More Ethanol Plants Going Down
I won’t say I told you so, but I will make a prediction here:
Jan. 9 (Bloomberg) — VeraSun Energy Corp., the second- largest U.S. ethanol producer, has idled three distilleries as demand falls and prices fail to cover the cost of production.
Producers have been struggling to make profits amid fluctuations in corn prices. Pacific Ethanol Inc. today said it will suspend output at its plant in Madera, California. On Jan. 7, Aventine Renewable Holdings Inc. said it halted construction of its refinery in Aurora, Nebraska, for up to 180 days.
Vinod Khosla hasn’t been immune:
Last month, AltraBiofuels Inc., which counts venture capitalist Vinod Khosla among its investors, shut production at its plants in Cloverdale, Indiana, and Coshocton, Ohio.
Aventine’s shares have plunged 99 percent since June 2006, when the company held its initial public offering. Biofuel Energy Corp., whose biggest owners are hedge funds run by David Einhorn and Daniel Loeb, has lost 96 percent since its stock began trading in June 2007.
99 percent! Holy cow. I did think this was amusing:
“Back then everyone thought this was such a great thing,” Gomes said. “Most of the publicly traded guys went into substantial debt to build these plants and capitalize on the rush. Right now you just have too much supply.”

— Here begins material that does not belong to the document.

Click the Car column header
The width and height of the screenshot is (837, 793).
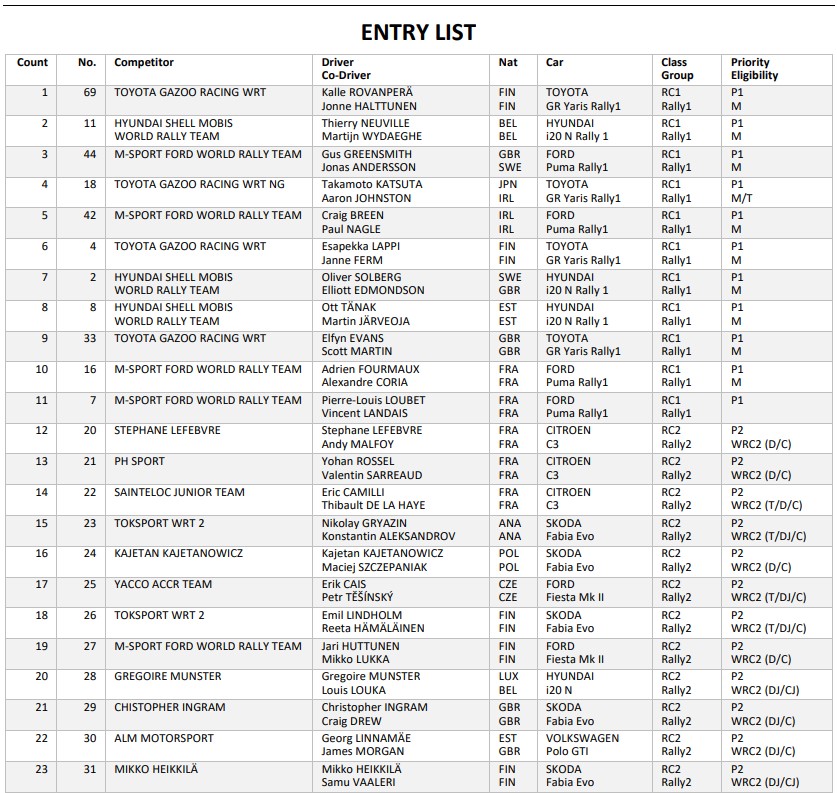(x=554, y=62)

Everyone thought that? Au contraire. Here is an essay I wrote in June of 2006 warning about the dangers to investors in the ethanol industry:
That was in response to a gushing article the previous week advising everyone to stash away their life savings in this great new venture. Some of my comments in response – “many claims regarding ethanol are overblown”, “the underlying fundamentals (specifically of Pacific Ethanol) make it a very risky investment”, “ethanol companies are in the same boat (as dot-coms before their crash)”, “It is simply too easy to get into this business”, and “I don’t think the underlying fundamentals warrant the valuations placed on grain ethanol producers.” So I don’t think everyone thought this was such a great thing.
OK, I said I wouldn’t say I told you so. But here is my prediction. We have a mandated demand for ethanol, which means there will continue to be an ethanol industry. The government will not pull the mandate, because of the danger to Midwestern economies. So the producers that will remain standing in the long haul are those that are integrated. The company/coop that both raises corn and produces ethanol will outlast the others. When corn prices skyrocket, they will put non-integrated producers out of business. But the integrated guys will make money on corn in this situation.
It is analogous to the integrated oil companies. Pure refiners stopped making money when oil prices shot up way over $100 a barrel. Some were even pushed into bankruptcy. But the integrated guys, even though they saw refining margins disappear, made up for it on the oil prices.
It will be the same for the ethanol companies. The farmer’s coop that owns an ethanol plant has a better chance of surviving than the Pacific Ethanols of the world.
On a similar note, I just spotted this story:
The City of Albuquerque is quietly abandoning part of its push for a greener Albuquerque after finding that E-85 powered vehicles are not all they are cracked up to be.
The city found they cost more to run and to keep running.
Enchanted with the idea of going green, the city bought a couple hundred police cars.
The problem is all the green the city is spending to keep those cars running green.
Albuquerque police Chief Ray Schultz said, “We are looking at a couple different things with the E-85. One is the cost. The fuel efficiency, and some problems with fuel pumps.”
It is going to be interesting to see what happens if the mandate by the government is greater than the demand from consumers – which is where I think we are headed. This will in fact keep ethanol prices low even if gasoline prices start to recover.